-- Rohadi Budi Widyatmoko
PHILIPPUS Pieter Roorda van Eysinga (1796-1856) adalah seorang perwira yang pada 1819 berlayar ke Hindia Belanda. Sebagai tentara, ia malah bekerja sebagai pegawai sipil di biro bahasa pribumi. Ia ditugaskan untuk menerjemahkan surat-menyurat yang dilakukan pemerintah dengan raja-raja pribumi. Perubahan besar dalam profesi meneer Roorda ini sebenarnya terjadi karena sebuah ”kecelakaan”.
”Kecelakaan” itu terjadi saat Roorda hendak pergi ke rumah ayahnya di Batavia. Namun, karena perbedaan bahasa, terjadilah semacam debat kecil dengan sang kusir tentang tujuan sang perwira. Alhasil, Roorda turun di tempat yang salah. Karena kejadian itulah Roorda kemudian bertekad untuk mempelajari bahasa Melayu yang tentu saja saat itu masih sulit karena belum ada ahli, lembaga studi, bahkan kamus yang tersusun rapi. Apa yang kemudian dilakukan Roorda pada kemudian hari tidaklah sesepele niat perwira itu, tapi juga menentukan bagaimana watak kolonialis begitu melekat dalam diri kita, bahkan hingga hari ini.

Bahan yang Disediakan:
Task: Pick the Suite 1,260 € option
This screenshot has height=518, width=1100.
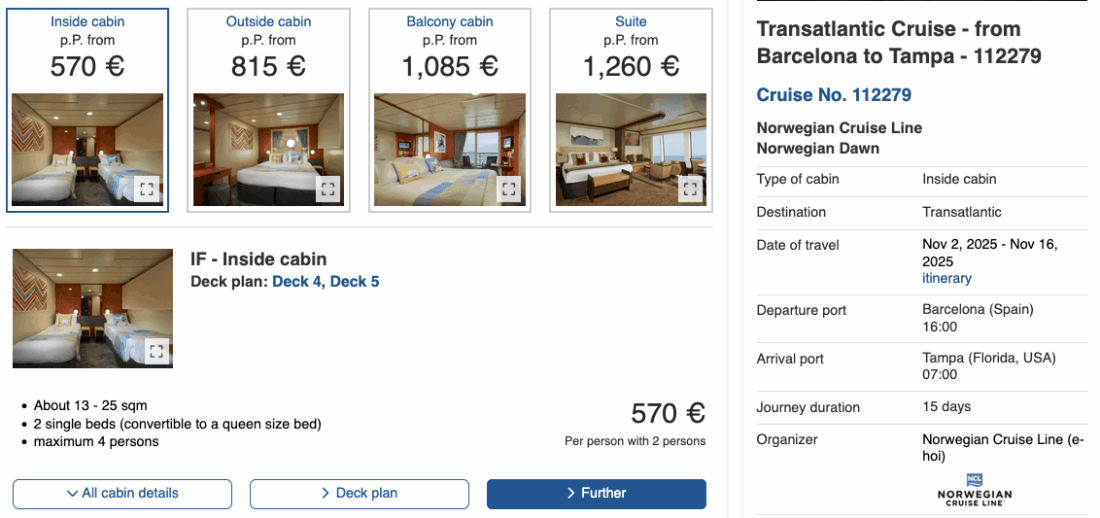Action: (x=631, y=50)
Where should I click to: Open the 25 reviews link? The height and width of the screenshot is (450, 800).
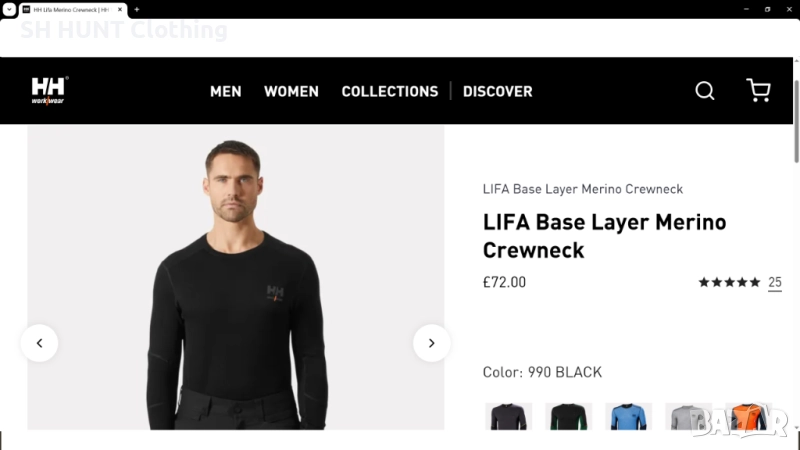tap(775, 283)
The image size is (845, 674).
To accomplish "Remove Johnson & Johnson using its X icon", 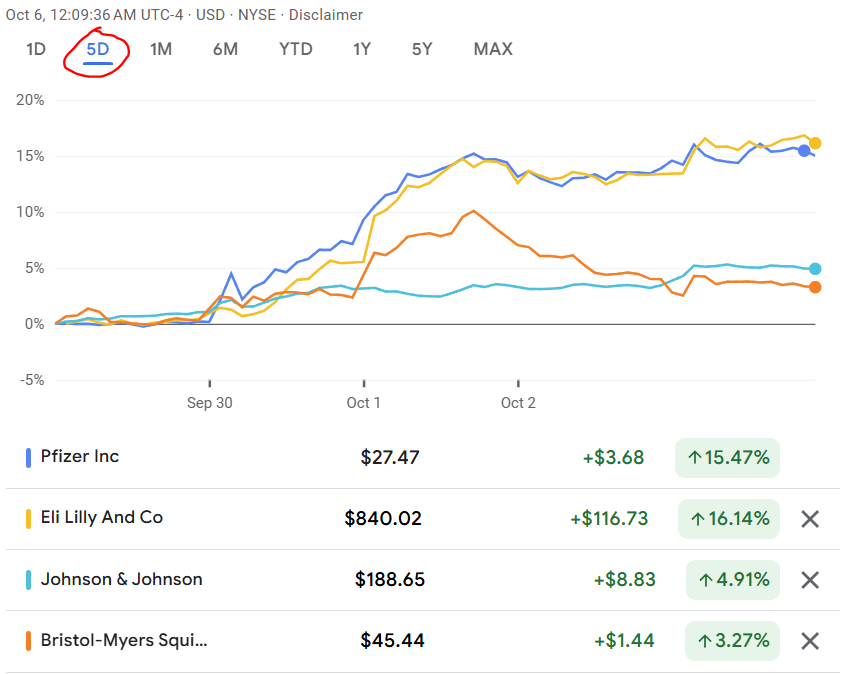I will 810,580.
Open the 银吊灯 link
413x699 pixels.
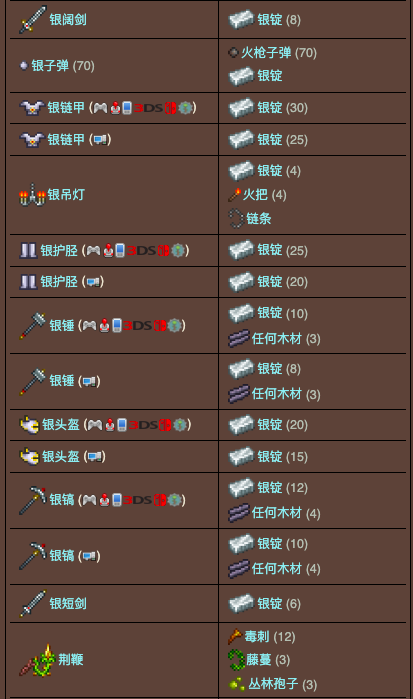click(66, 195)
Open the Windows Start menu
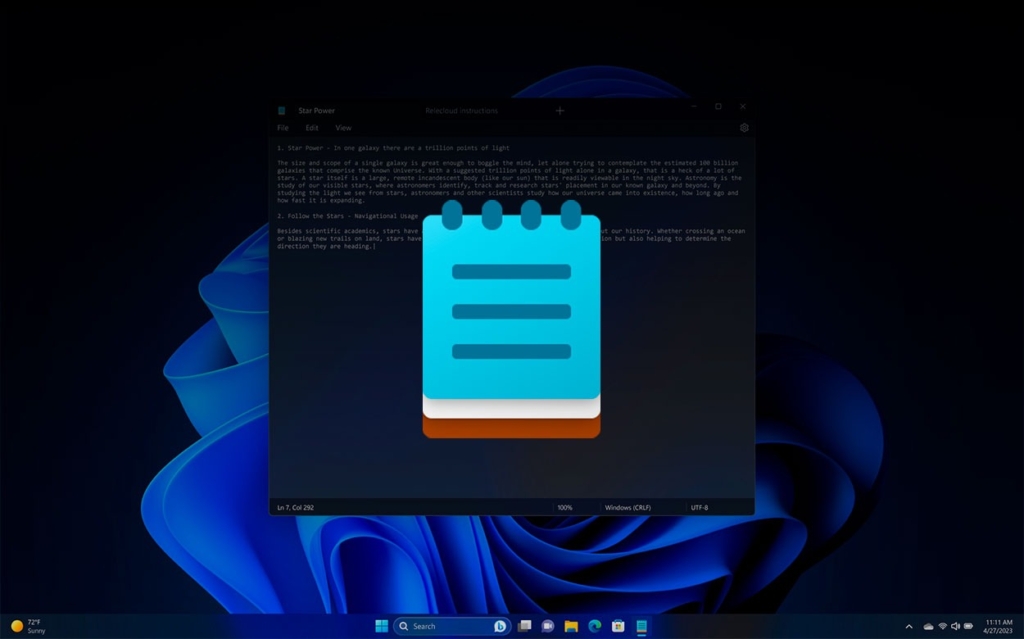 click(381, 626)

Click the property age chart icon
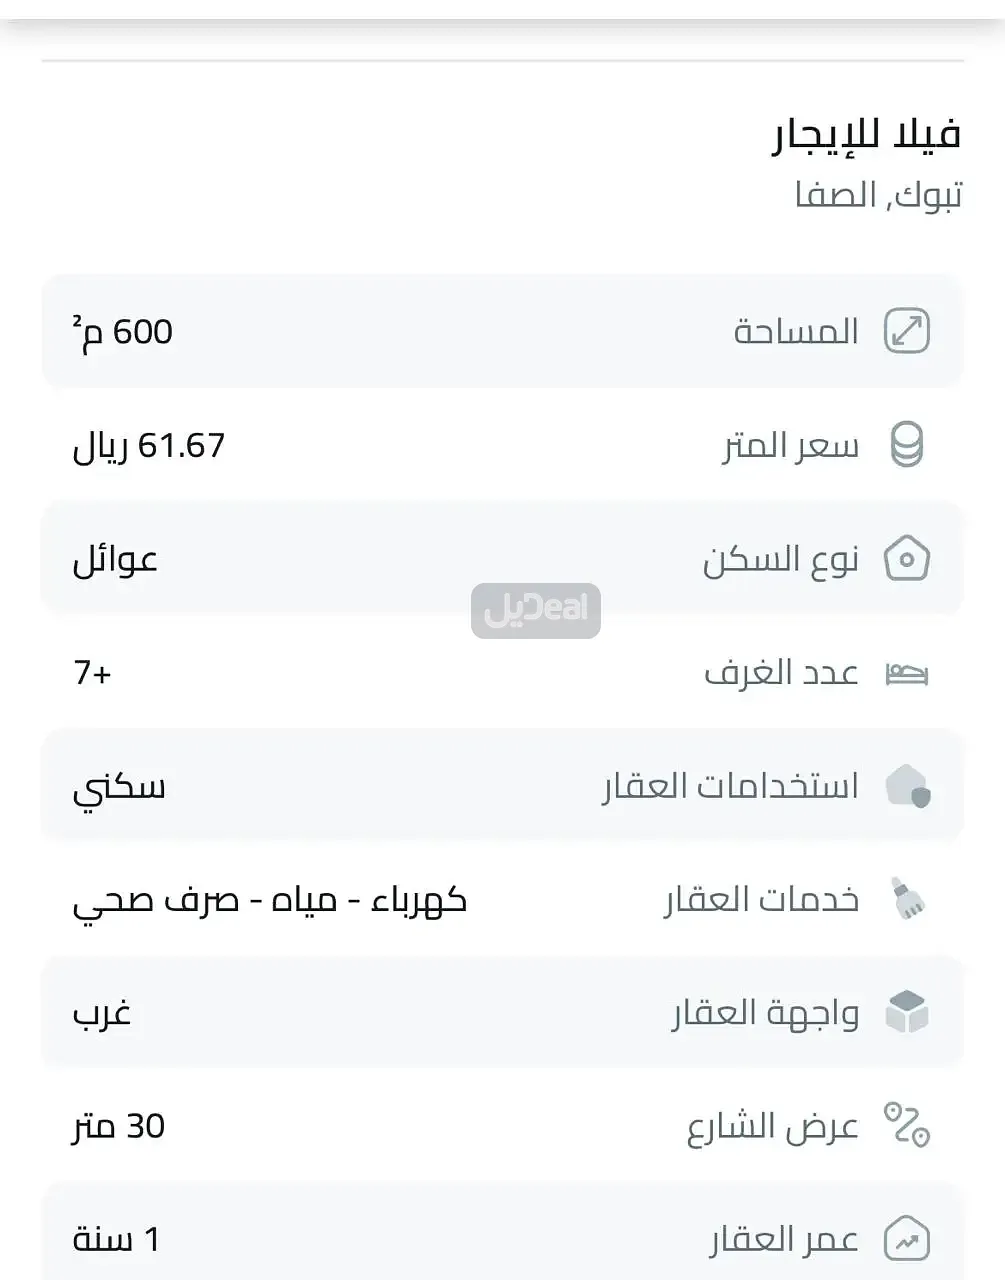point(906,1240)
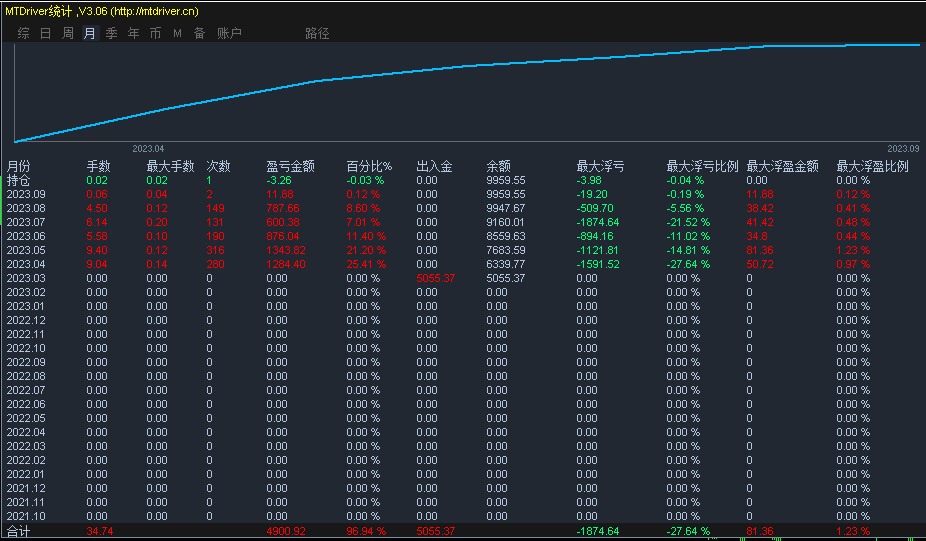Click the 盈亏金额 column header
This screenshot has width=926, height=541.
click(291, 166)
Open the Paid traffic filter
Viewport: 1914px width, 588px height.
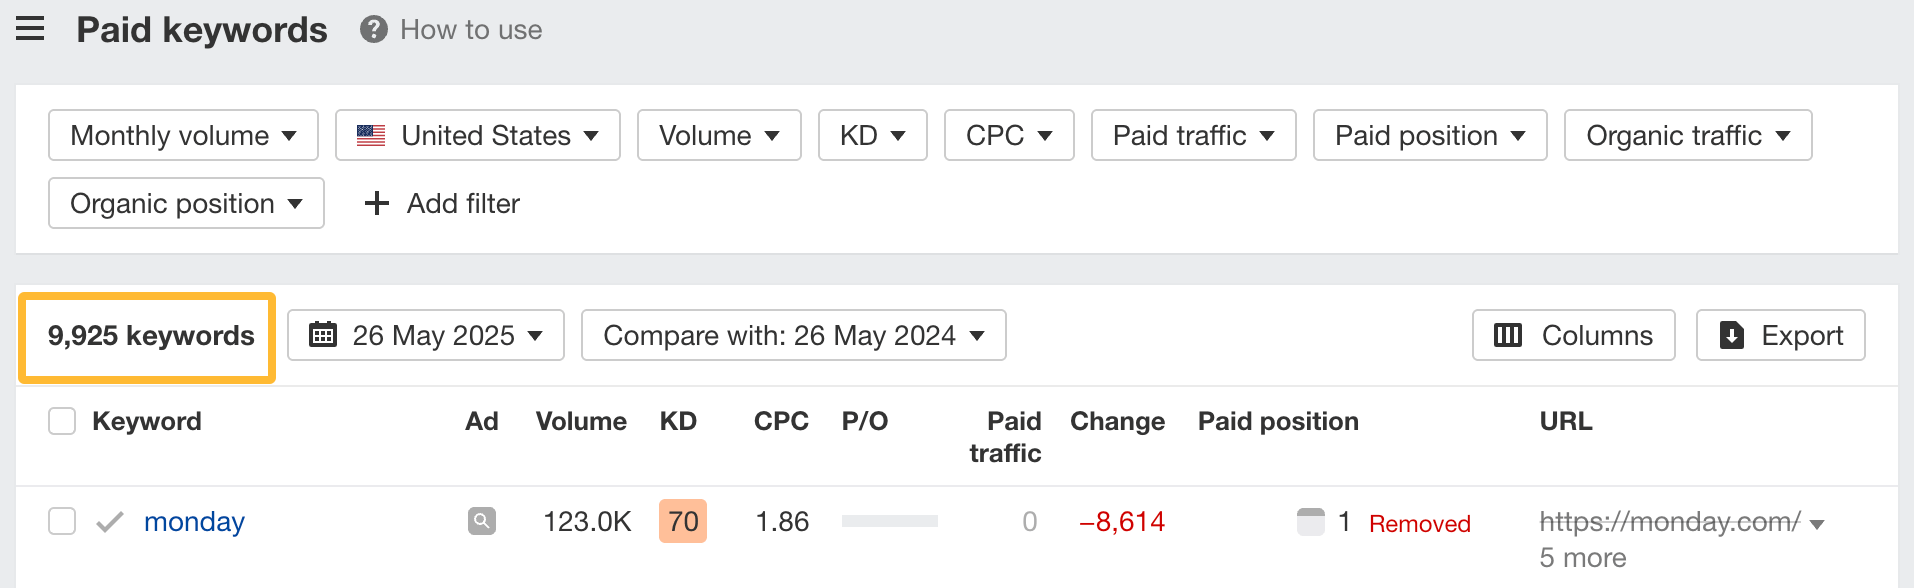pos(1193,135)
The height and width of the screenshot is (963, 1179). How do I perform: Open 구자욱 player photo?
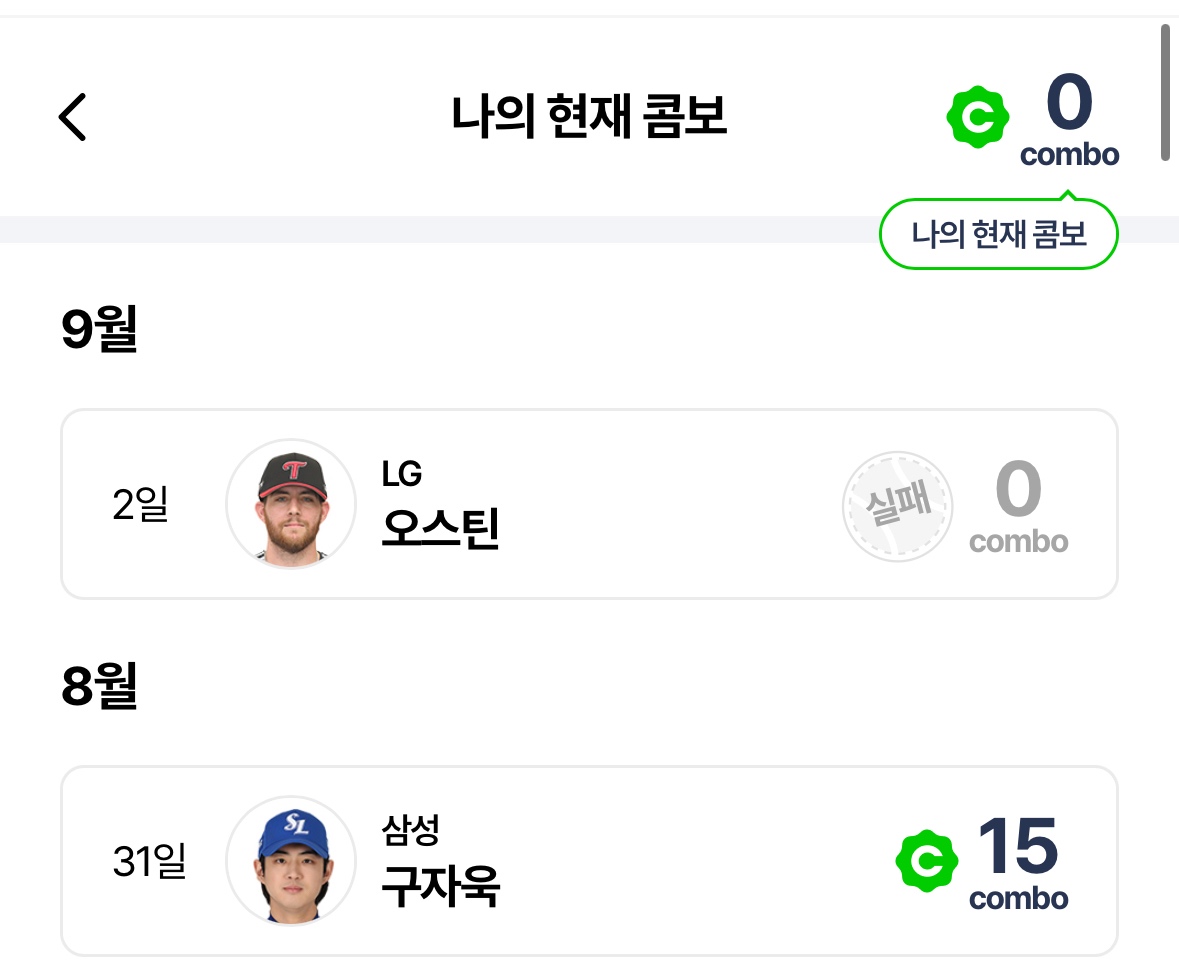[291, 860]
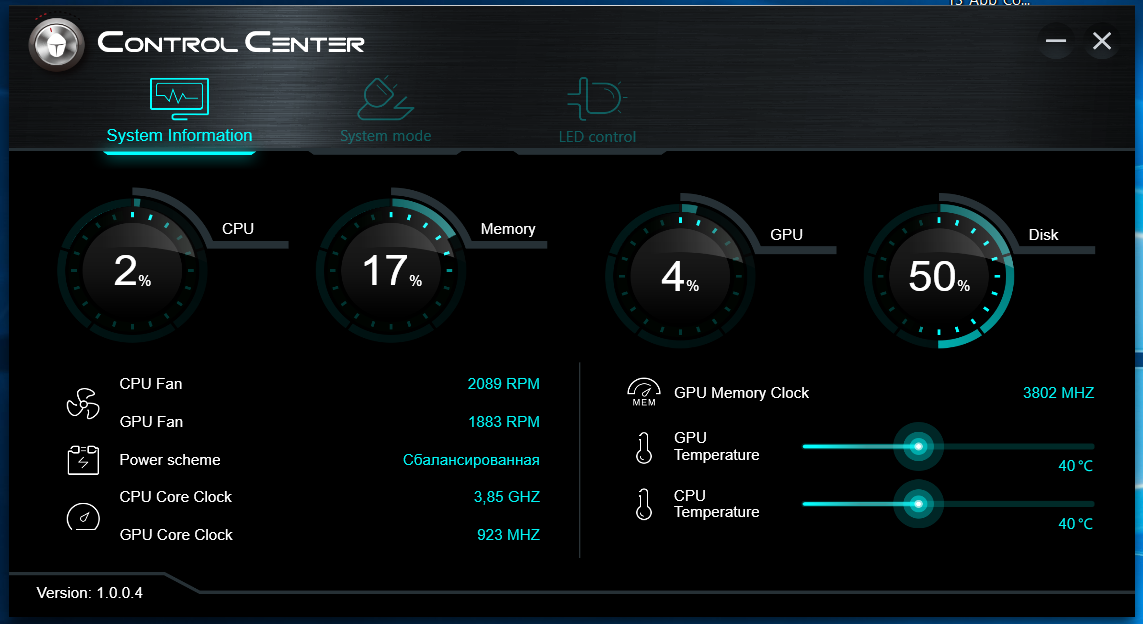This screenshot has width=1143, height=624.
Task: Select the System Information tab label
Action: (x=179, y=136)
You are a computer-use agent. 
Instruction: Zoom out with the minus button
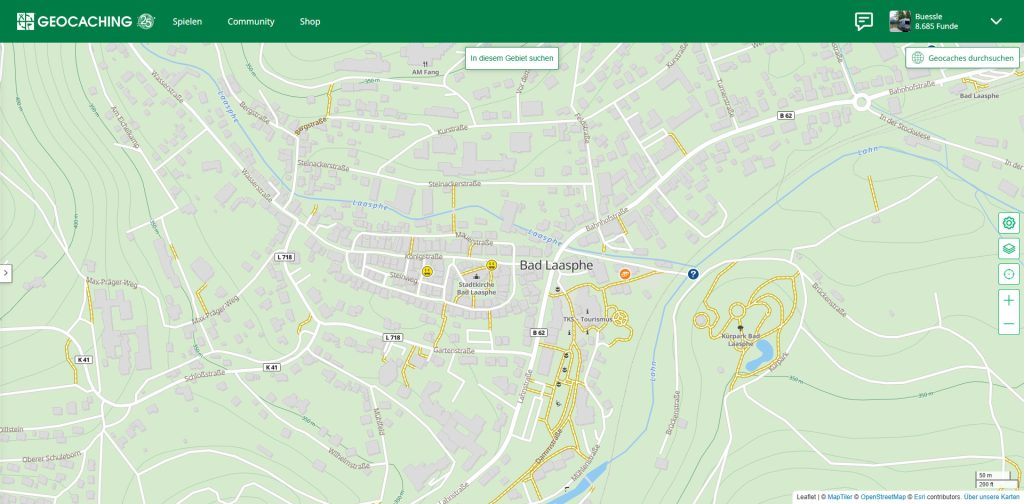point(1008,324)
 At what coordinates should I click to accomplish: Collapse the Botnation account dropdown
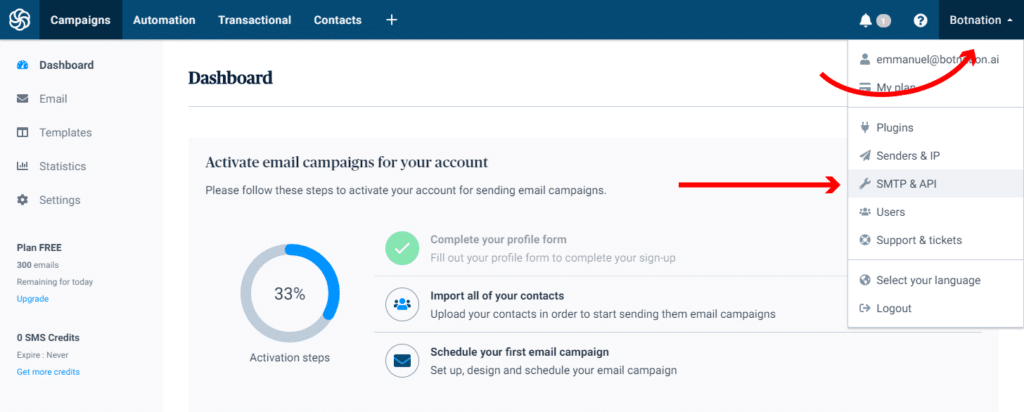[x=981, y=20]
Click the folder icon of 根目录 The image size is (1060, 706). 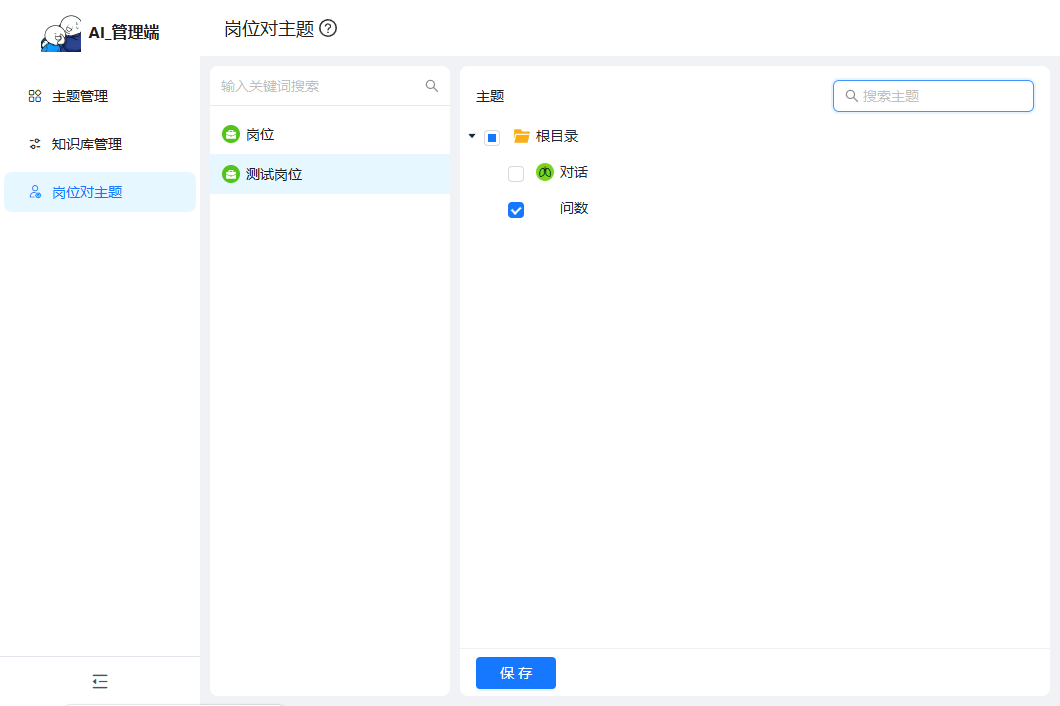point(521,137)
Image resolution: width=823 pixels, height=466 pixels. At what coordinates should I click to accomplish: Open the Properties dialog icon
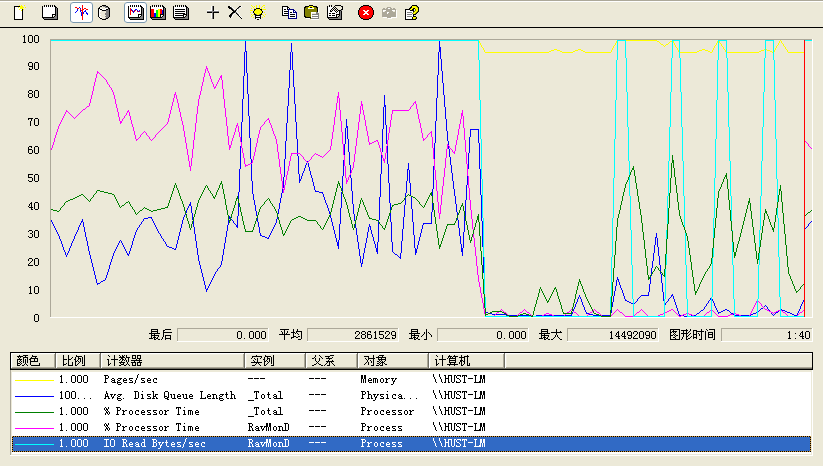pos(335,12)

Daftar Tugas:
a – Ganti nama "Viewport" menjadi "Area tampilan" pada baris-baris listing, mulai dari baris yang memuat "Open the Paid traffic filter" sampai baris yang memuat "point(1008,324)". Tuliskan ulang baris-baris itu tanpa gambar dan tanpa perubahan lain.
b – Lanjutkan teks tentang Roorda dan bahasa Melayu, mulai setelah kalimat terakhirnya.

Jawaban Tiap Tugas:
a –
Open the Paid traffic filter
Area tampilan: 1914px width, 588px height.
pos(1193,135)
The height and width of the screenshot is (963, 1179). How do I perform: Open 구자욱 player photo?
[291, 860]
This screenshot has width=1143, height=624.
Task: Select the System Information tab label
Action: (x=179, y=136)
You are a computer-use agent. 
Instruction: Zoom out with the minus button
point(1008,324)

b –
Kesempatan awal bagi Roorda untuk menjalankan niatnya itu adalah sebuah ”kecelakan” yang lain, yakni saat terjadinya wabah kolera di Batavia. Roorda pun bekerja sebagai perawat kala itu. Kerja yang juga dijadikan kesempatan baginya untuk mempelajari bahasa Melayu dari para pasiennya. Kesempatan itu mendapatkan ruang yang lebih leluasa ketika ia diangkat menjadi kepala departemen untuk urusan pribumi.
Dengan kekuasaannya, Roorda membuka kursus bahasa Melayu dan bahasa-bahasa Timur di salah satu ruang di Bataviaasch Genootschap. Sebuah ide yang kemudian berpengaruh besar, bahkan sampai Gubernur Jenderal Hindia Belanda pun mengikuti kursus itu, khusus untuk mempelajari bahasa Arab.
Wajah bahasa kolonial
Dampak ikutan dari rintisan studi bahasa Melayu secara modern oleh Roorda di atas ternyata berjalan jauh dan menguat sepanjang usia kolonialisme Belanda di negeri ini. Bahasa dan pemahaman linguistik ini menciptakan wajah lain yang unik dari kolonialisme. Penjajahan kini tidak lagi hanya soal mengeruk sumber-sumber daya negeri jajahan, tetapi juga usaha-usaha untuk memasuki dan memengaruhi bangsa jajahannya lewat kebudayaan, bahasa setidaknya.
Buku Bianglala Sastra yang ditulis ulang oleh Dick Hartoko berdasarkan buku Oost Indische Spiegel karya Rob Nieuwenhuys menginformasikan, pada 1824, Roorda berhasil menerbitkan kamus Belanda-Melayu setebal 500 halaman yang kemudian disusul dengan terbitnya kamus Melayu-Belanda. Jasanya dalam bidang bahasa juga dibuktikan dengan penerbitan tata bahasa Jawa, 1828. Sejak saat itu, Roorda kian rajin membuat kajian tentang bahasa dan sastra Jawa karena ia dengan mudah mendapat suplai teks-teks Jawa, seperti babad, dari orang-orang di Solo yang menjadi sahabatnya.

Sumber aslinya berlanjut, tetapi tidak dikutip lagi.